# start of EXTRACTED TEXT
When a policy executes:

  1. AIDR evaluates configured access rules. When a rule matches:

    • If the rule action is Report, AIDR captures the event and continues evaluation.
    • If the rule action is Block, execution halts and prompt rules are not evaluated.
  2. If no access rules block execution, AIDR applies enabled prompt rules:

    • Runs configured detectors on the content.
    • Applies actions defined in the detectors (Block, Report, and detector-specific actions).

Report Only Mode

You can use Report Only Mode to evaluate policy rules and save results in logs without enforcing actions on end users or returning policy evaluation results to the collector.

This allows you to test policies and collect data for analysis without affecting user experience.

Example 200 response in Report Only Mode
{
...
"status": "Success",
"summary": "The payload has been accepted and will be processed asynchronously",
"result": {}
}

How it works with existing rules

  • Block - The block event is logged, but the request proceeds. Users aren't notified or interrupted.
  • Transform/Redact (Replacement, Mask, etc.) - Transformations apply only to logged content for analysis. Users see the original, unmodified data.

The Status field in logs is set to Reported in either case.

Interpreting findings

When Report Only Mode is enabled, the logged content shows what the policy would have done if enforced in real time, not what users actually experienced. You can identify which findings were evaluated versus enforced by examining the Reported status.

Use cases:

  • Test new policies in production without user impact.
  • Tune detection rules before enforcement.
  • Collect baseline data for policy development.
note:

Browser collector Output Rules are always applied in Report Only Mode.

View policy configuration activity

You can view changes in policy configuration on the Configuration Activity tab.

Manage policy options

Click the menu icon () in the policy list or on the policy details page to access the following options:

  • Clone - Create a copy of the policy.
  • Rename - Edit the policy name (available for custom policies and modified default policies).
  • Delete - Remove or reset policies:
    • For a policy you created - Delete the policy.
    • For a default policy - Reset the policy to its default configuration.
# end of EXTRACTED TEXT
# start of DATA LINES
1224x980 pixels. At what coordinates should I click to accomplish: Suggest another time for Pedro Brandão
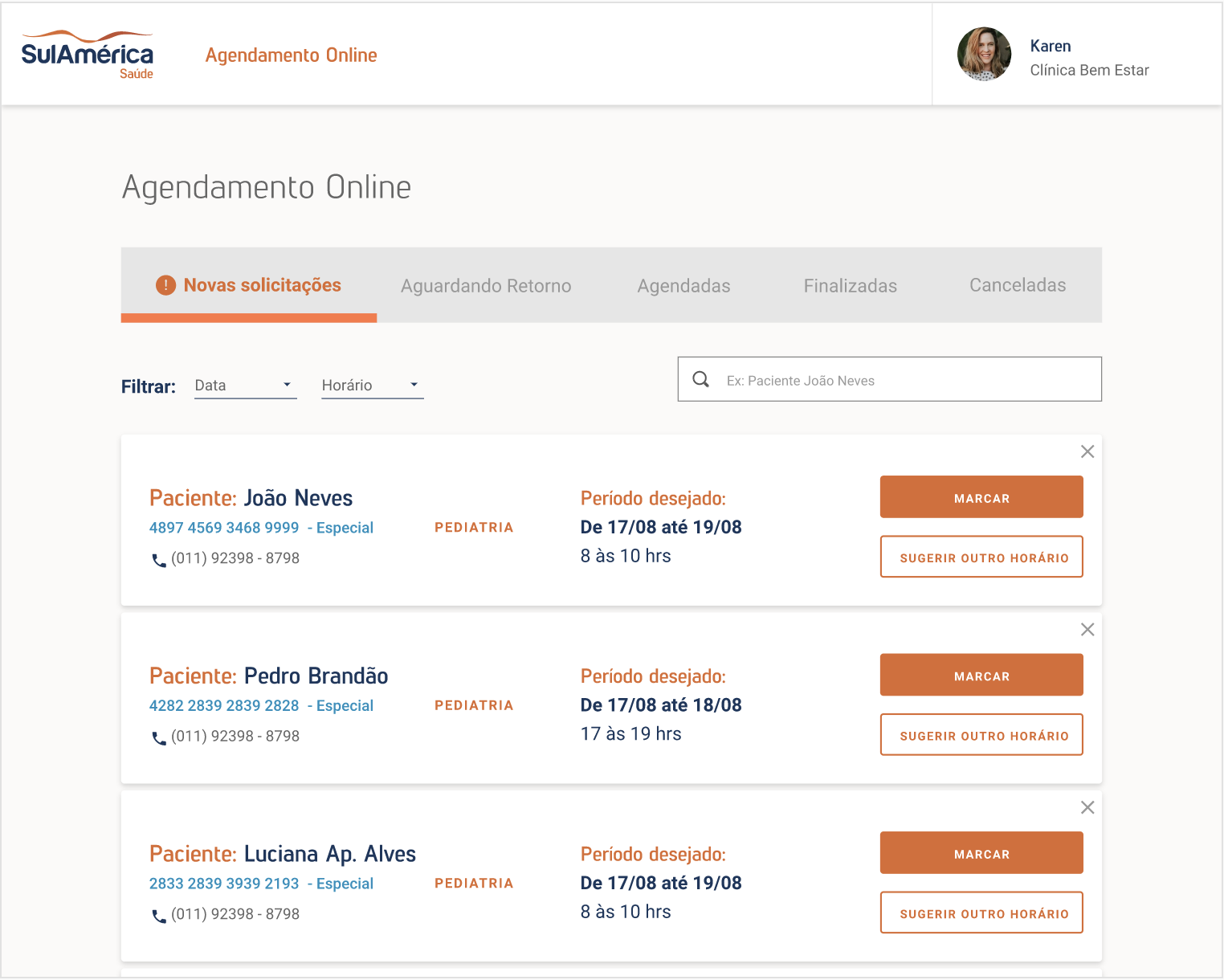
# end of DATA LINES
EXERCISE INSTRUCTIONS
1 – In the AIDR policy text, what is the Status field in logs set to when Report Only Mode handles a Block or Transform/Redact rule?
2 – List every use case for Report Only Mode that the AIDR policy text gives.
3 – Reproduce the passage of the AIDR policy text from "Click the menu" up to and including "modified default policies).".
Rely solely on the AIDR policy text, not on the listing.

RESULTS FOR EACH TASK
1 – Reported.

2 –
- Test new policies in production without user impact.
- Tune detection rules before enforcement.
- Collect baseline data for policy development.

3 –
Click the menu icon () in the policy list or on the policy details page to access the following options:

  • Clone - Create a copy of the policy.
  • Rename - Edit the policy name (available for custom policies and modified default policies).